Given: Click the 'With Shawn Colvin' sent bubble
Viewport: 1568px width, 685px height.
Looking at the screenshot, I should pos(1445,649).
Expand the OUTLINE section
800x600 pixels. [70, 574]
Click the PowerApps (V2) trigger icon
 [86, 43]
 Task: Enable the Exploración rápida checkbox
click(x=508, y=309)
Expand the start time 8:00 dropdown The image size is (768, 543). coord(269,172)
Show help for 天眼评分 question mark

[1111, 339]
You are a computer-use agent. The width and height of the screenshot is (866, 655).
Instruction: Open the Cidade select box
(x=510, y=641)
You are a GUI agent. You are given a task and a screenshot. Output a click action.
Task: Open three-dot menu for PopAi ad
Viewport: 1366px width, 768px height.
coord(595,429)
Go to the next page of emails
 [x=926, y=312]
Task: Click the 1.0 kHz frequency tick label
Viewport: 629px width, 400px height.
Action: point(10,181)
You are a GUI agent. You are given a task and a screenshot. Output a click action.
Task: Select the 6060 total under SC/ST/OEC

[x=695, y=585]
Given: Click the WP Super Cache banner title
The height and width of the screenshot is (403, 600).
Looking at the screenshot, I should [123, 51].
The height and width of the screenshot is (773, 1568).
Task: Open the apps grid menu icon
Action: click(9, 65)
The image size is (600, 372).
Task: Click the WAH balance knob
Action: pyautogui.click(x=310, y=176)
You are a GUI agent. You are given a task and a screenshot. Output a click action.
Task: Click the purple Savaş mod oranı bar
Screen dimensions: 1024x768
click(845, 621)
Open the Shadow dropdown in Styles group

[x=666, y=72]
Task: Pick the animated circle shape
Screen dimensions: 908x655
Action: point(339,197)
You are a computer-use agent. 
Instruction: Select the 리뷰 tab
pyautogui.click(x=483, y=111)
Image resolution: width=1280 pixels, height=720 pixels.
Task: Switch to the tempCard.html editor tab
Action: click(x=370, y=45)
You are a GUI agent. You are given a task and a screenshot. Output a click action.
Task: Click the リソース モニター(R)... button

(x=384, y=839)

#### Task description:
Set down the whole listing once more, precisely as written.

#### The answer:
Given: Click the 'With Shawn Colvin' sent bubble
Viewport: 1568px width, 685px height.
Looking at the screenshot, I should pos(1445,649).
Expand the OUTLINE section
800x600 pixels. [70, 574]
Click the PowerApps (V2) trigger icon
 [86, 43]
 Task: Enable the Exploración rápida checkbox
click(x=508, y=309)
Expand the start time 8:00 dropdown The image size is (768, 543). coord(269,172)
Show help for 天眼评分 question mark

[1111, 339]
You are a computer-use agent. The width and height of the screenshot is (866, 655).
Instruction: Open the Cidade select box
(x=510, y=641)
You are a GUI agent. You are given a task and a screenshot. Output a click action.
Task: Open three-dot menu for PopAi ad
Viewport: 1366px width, 768px height.
coord(595,429)
Go to the next page of emails
 [x=926, y=312]
Task: Click the 1.0 kHz frequency tick label
Viewport: 629px width, 400px height.
Action: point(10,181)
You are a GUI agent. You are given a task and a screenshot. Output a click action.
Task: Select the 6060 total under SC/ST/OEC

[x=695, y=585]
Given: Click the WP Super Cache banner title
The height and width of the screenshot is (403, 600).
Looking at the screenshot, I should [123, 51].
The height and width of the screenshot is (773, 1568).
Task: Open the apps grid menu icon
Action: click(9, 65)
The image size is (600, 372).
Task: Click the WAH balance knob
Action: pyautogui.click(x=310, y=176)
You are a GUI agent. You are given a task and a screenshot. Output a click action.
Task: Click the purple Savaş mod oranı bar
Screen dimensions: 1024x768
click(845, 621)
Open the Shadow dropdown in Styles group

[x=666, y=72]
Task: Pick the animated circle shape
Screen dimensions: 908x655
Action: point(339,197)
You are a computer-use agent. 
Instruction: Select the 리뷰 tab
pyautogui.click(x=483, y=111)
Image resolution: width=1280 pixels, height=720 pixels.
Task: Switch to the tempCard.html editor tab
Action: click(x=370, y=45)
You are a GUI agent. You are given a task and a screenshot. Output a click action.
Task: Click the リソース モニター(R)... button

(x=384, y=839)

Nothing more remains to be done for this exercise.